Show every line of the items below that contains the string "signal".

··· INPUT RECORDS ···

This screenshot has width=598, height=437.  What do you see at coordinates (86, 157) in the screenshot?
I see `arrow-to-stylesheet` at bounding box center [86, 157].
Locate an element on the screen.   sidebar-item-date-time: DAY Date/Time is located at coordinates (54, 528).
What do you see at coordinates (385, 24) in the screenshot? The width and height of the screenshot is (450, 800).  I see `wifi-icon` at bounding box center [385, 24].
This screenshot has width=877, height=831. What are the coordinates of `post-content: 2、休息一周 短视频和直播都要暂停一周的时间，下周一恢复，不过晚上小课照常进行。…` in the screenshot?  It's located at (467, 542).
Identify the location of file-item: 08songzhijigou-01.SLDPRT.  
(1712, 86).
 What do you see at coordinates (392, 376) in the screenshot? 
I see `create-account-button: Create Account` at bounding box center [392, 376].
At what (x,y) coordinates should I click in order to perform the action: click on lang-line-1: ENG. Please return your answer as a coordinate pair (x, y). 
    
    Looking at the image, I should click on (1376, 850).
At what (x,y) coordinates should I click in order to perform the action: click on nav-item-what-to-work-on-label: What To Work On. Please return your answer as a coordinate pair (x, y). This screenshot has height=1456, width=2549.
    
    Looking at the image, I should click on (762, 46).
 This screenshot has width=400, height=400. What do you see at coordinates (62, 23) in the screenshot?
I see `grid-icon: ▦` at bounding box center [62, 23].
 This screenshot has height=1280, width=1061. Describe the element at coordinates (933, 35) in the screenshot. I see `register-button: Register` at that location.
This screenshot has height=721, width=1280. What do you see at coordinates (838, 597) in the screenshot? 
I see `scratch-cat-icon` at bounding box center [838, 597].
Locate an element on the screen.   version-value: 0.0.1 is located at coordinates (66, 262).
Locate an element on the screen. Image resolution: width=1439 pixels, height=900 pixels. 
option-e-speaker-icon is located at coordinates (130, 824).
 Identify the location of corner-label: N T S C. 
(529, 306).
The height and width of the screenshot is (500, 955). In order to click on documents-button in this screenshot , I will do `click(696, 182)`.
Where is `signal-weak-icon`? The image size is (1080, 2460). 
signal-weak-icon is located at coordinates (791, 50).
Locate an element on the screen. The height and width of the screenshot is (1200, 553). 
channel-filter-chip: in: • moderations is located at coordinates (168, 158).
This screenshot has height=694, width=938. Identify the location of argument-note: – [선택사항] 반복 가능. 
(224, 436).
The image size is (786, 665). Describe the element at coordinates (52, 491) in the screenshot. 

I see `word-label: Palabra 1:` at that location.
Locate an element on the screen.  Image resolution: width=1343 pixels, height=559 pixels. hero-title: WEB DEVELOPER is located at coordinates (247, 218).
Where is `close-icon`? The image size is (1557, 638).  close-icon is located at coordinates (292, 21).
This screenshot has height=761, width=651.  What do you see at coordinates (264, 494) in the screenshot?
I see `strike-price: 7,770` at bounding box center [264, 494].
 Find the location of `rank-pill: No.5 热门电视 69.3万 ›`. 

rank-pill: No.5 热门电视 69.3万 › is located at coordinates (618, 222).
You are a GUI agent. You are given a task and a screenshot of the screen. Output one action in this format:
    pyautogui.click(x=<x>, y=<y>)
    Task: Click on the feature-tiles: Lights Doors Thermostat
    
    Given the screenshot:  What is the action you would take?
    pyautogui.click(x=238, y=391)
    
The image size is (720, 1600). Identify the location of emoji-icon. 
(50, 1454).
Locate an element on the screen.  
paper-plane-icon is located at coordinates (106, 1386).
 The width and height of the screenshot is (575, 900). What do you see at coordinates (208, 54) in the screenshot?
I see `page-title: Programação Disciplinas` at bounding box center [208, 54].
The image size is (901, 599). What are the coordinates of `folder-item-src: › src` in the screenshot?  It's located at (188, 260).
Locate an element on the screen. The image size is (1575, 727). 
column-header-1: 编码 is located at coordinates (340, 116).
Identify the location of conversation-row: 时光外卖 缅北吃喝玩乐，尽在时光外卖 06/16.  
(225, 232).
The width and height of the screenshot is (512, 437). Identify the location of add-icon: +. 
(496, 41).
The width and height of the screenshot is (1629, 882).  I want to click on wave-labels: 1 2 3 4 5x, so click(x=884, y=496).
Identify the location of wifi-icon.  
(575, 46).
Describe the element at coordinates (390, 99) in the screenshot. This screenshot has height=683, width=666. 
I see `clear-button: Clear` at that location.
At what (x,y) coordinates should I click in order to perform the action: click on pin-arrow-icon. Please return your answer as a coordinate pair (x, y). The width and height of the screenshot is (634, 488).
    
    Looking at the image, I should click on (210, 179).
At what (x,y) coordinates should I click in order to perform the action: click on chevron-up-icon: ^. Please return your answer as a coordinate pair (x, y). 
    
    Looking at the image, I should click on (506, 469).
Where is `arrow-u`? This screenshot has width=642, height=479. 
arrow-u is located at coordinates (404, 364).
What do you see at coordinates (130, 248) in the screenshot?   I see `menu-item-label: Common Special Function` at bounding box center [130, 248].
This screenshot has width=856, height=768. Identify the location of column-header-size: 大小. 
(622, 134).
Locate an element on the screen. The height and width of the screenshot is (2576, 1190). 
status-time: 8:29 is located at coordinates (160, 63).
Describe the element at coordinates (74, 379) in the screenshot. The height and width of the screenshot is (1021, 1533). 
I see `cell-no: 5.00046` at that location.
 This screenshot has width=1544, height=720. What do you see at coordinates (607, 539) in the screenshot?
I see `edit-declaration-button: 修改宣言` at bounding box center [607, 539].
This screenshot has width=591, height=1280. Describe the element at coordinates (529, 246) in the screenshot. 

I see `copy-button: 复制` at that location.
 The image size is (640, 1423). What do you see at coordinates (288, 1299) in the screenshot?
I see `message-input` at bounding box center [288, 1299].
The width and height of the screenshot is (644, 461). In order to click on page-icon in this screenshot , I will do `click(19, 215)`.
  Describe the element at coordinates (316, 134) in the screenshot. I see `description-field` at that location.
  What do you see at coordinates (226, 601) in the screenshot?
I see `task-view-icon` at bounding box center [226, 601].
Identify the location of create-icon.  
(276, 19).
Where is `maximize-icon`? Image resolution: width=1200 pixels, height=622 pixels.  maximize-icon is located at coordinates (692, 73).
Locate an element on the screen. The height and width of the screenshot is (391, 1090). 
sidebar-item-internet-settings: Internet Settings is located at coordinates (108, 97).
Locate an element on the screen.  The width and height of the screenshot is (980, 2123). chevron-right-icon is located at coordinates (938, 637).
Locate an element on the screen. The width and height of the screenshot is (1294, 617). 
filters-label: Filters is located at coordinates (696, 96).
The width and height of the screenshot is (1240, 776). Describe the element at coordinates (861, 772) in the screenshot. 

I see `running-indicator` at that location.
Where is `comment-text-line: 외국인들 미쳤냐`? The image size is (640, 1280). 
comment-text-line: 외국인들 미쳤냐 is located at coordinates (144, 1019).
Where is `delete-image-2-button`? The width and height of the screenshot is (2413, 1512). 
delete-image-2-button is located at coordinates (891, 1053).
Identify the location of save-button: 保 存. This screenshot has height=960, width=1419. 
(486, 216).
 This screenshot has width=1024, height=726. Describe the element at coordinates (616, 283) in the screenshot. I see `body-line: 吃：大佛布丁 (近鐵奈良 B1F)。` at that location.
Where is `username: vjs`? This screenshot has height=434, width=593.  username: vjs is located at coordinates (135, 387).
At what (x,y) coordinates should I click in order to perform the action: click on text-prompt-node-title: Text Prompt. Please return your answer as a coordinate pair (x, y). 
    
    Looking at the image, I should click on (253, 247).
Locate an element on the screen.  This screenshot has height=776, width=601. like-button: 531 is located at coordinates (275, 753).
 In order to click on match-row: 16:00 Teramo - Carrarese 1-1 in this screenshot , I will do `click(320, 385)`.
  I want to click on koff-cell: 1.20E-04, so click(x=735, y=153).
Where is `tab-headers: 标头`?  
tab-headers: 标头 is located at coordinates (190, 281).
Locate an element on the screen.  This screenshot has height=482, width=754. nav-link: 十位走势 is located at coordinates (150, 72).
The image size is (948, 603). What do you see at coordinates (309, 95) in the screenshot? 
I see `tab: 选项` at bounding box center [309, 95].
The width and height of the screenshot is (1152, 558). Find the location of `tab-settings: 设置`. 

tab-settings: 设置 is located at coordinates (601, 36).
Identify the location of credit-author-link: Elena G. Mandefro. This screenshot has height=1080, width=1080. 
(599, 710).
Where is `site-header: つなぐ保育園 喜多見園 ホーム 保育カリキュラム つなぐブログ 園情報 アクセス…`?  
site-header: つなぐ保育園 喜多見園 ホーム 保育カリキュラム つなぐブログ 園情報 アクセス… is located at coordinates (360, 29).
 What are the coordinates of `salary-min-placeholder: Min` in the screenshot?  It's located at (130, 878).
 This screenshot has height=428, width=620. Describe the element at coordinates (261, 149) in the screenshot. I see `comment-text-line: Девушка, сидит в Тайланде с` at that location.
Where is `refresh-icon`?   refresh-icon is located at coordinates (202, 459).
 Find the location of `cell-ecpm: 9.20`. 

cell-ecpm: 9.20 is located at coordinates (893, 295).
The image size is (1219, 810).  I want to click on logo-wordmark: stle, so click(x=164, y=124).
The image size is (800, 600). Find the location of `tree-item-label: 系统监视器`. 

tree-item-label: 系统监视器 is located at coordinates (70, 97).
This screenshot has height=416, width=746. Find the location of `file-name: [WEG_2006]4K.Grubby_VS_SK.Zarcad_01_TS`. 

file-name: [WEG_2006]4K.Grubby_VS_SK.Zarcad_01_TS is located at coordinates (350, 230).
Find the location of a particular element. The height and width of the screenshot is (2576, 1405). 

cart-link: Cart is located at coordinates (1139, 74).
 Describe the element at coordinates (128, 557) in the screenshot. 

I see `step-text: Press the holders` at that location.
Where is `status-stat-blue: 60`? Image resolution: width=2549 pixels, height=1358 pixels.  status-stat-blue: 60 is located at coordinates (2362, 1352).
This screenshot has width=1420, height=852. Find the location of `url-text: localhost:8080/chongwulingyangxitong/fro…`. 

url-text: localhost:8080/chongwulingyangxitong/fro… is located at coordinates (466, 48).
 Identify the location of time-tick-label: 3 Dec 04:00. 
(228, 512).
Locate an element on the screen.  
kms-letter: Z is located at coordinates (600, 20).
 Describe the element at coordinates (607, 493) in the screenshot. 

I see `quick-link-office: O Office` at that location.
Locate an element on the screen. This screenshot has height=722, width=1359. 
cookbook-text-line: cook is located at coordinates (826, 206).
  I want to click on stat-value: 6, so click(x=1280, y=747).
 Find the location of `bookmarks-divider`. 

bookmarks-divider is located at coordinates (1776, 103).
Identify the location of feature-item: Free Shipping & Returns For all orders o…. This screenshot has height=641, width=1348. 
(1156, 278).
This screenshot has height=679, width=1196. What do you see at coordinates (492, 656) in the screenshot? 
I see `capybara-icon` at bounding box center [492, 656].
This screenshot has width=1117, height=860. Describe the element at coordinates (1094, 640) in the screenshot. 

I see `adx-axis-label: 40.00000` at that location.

···

§ **RESPONSE AREA**
Where is `signal-weak-icon`? The image size is (1080, 2460). 
signal-weak-icon is located at coordinates (791, 50).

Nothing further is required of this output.